What Is Retail Media — and Why No One Can Ignore It in 2026
Published on 29 May 2026
If you have read marketing trade press lately, one term keeps appearing: retail media. Sometimes called the “third wave of digital advertising,” sometimes “the next €100 billion industry.” One thing is certain: anyone allocating a marketing budget in 2026 cannot ignore retail media. But what is it really — and why now?
Retail media in one sentence
Retail media is any advertising delivered through a retailer’s own media inventory — online shop, digital shelf displays, retailer newsletters, or, with AfterBon, on the receipt. The advantage: ads appear where consumers are already buying or have just bought. Waste falls, conversion rates rise.
Three waves of digital advertising
To understand why retail media is exploding, a quick history helps:
- Wave 1 (2000–2010): Search advertising. Google AdWords made ads contextual.
- Wave 2 (2010–2020): Social media. Facebook, then Instagram and TikTok, built ad empires on profile data.
- Wave 3 (from 2020): Retail media. Brands advertise where purchases happen — Amazon, Edeka, the petrol station.
The driver of the third wave did not appear by chance in 2020. Privacy regulation (GDPR, ePrivacy), Apple’s anti-tracking policies, and the loss of third-party cookies have weakened social targeting. Retail media relies on first-party data — data retailers lawfully collect themselves — and is therefore future-proof.
Where retail media already happens
Most people think of Amazon Sponsored Products. That is only one part — and an increasingly saturated one. Offline is where it gets interesting:
- Digital shelf advertising in supermarkets (Edeka, Rewe have tested for years)
- In-store audio advertising
- Personalised newsletters from major loyalty programmes
- Receipt-based advertising — the channel AfterBon operates in
The last point is especially underestimated. While shelf banners are actively ignored, the receipt is taken home by 100% of buyers — usually with a smartphone in the other hand.

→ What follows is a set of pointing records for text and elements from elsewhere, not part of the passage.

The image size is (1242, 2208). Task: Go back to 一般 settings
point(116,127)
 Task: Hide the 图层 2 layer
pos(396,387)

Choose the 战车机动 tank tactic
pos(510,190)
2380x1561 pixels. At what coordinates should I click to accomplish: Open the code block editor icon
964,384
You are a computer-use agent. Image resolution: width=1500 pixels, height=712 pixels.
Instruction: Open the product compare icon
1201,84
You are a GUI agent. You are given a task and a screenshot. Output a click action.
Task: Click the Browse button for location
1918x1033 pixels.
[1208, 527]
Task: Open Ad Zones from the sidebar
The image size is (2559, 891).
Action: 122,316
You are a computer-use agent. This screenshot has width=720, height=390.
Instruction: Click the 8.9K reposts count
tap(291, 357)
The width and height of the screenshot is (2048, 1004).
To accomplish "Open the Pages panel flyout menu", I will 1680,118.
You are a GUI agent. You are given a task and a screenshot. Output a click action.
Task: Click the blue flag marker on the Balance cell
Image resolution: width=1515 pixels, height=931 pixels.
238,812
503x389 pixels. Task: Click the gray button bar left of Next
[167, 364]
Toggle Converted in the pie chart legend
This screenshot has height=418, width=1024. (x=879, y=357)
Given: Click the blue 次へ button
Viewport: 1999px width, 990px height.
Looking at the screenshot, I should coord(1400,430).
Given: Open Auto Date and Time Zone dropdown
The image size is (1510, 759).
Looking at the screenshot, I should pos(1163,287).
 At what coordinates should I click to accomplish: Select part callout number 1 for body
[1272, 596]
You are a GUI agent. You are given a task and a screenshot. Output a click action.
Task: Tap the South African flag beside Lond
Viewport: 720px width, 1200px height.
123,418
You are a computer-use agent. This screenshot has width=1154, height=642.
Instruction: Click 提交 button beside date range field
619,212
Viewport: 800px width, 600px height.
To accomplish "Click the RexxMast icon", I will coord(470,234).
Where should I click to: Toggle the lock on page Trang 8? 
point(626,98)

Why petrol stations and convenience stores are special
In traditional supermarkets, retail media is relatively established through programmes like Payback or Rewe Bonus. In petrol and kiosk segments, there is a gap: Lekkerland alone supplies around 40,000 outlets in Germany, yet no systematic digital ad channel existed at these locations. Receipt-based solutions close that gap — pragmatically, without hardware investment, without forcing an app on shoppers.
What brands should do now
Three recommendations for marketing leaders allocating retail media budget in 2026:
- Separate online and offline. An Amazon Sponsored Products budget is not a retail media strategy. Physical retail needs its own formats.
- Insist on measurability. Strong retail media platforms deliver click, redemption, and conversion data — in physical retail too. Budgets built only on “reach” leave money on the table.
- Think cross-channel. The shopper who buys a snack at a petrol station today may buy probiotics online tomorrow. Retail media campaigns that bridge that gap via QR code outperform pure in-store promotions by a wide margin.
Conclusion
Retail media is no longer a trend in 2026 — it is standard. Brands that build experience now gain an edge — especially in under-served channels like convenience retail. Those who wait will pay the same inflation-driven CPMs in two years that programmatic display already shows today.